## TASK DESCRIPTION
Restrict the output to the lines below starting at the one that contains "Task: Click the numbered marker 1 annotation" and ending at the one that contains "Click the Phase", and restate them word for word, both ends included.

Source records:
>>>>

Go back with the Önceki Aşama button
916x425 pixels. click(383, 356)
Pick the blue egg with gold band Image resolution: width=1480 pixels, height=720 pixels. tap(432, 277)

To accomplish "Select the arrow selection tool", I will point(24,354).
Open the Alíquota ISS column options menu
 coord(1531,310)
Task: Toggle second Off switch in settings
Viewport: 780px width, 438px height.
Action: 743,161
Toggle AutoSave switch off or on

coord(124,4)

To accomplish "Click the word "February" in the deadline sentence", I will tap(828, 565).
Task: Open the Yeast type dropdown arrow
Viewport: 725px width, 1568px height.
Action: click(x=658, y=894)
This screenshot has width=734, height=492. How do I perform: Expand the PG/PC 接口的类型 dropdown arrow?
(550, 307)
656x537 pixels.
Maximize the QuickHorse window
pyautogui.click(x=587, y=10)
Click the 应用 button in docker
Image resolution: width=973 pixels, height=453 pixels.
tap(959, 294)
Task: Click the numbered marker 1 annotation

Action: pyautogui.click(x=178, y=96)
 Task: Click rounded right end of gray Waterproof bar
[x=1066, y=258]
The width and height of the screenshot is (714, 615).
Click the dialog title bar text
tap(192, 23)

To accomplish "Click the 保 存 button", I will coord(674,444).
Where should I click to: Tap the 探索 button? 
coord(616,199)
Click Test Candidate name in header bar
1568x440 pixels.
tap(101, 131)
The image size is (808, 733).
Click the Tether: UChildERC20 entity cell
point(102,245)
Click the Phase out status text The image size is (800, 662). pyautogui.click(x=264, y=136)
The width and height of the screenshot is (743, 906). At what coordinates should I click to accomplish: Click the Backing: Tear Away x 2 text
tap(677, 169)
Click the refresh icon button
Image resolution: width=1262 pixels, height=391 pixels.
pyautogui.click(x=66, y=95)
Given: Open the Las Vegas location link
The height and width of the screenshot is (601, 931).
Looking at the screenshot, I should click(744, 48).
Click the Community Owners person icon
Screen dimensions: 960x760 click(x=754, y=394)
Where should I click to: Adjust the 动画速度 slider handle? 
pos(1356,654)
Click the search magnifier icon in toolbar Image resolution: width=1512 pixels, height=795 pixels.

<<<<

## EXERCISE SOLUTION
Task: Click the numbered marker 1 annotation

Action: pyautogui.click(x=178, y=96)
 Task: Click rounded right end of gray Waterproof bar
[x=1066, y=258]
The width and height of the screenshot is (714, 615).
Click the dialog title bar text
tap(192, 23)

To accomplish "Click the 保 存 button", I will coord(674,444).
Where should I click to: Tap the 探索 button? 
coord(616,199)
Click Test Candidate name in header bar
1568x440 pixels.
tap(101, 131)
The image size is (808, 733).
Click the Tether: UChildERC20 entity cell
point(102,245)
Click the Phase out status text The image size is (800, 662). pyautogui.click(x=264, y=136)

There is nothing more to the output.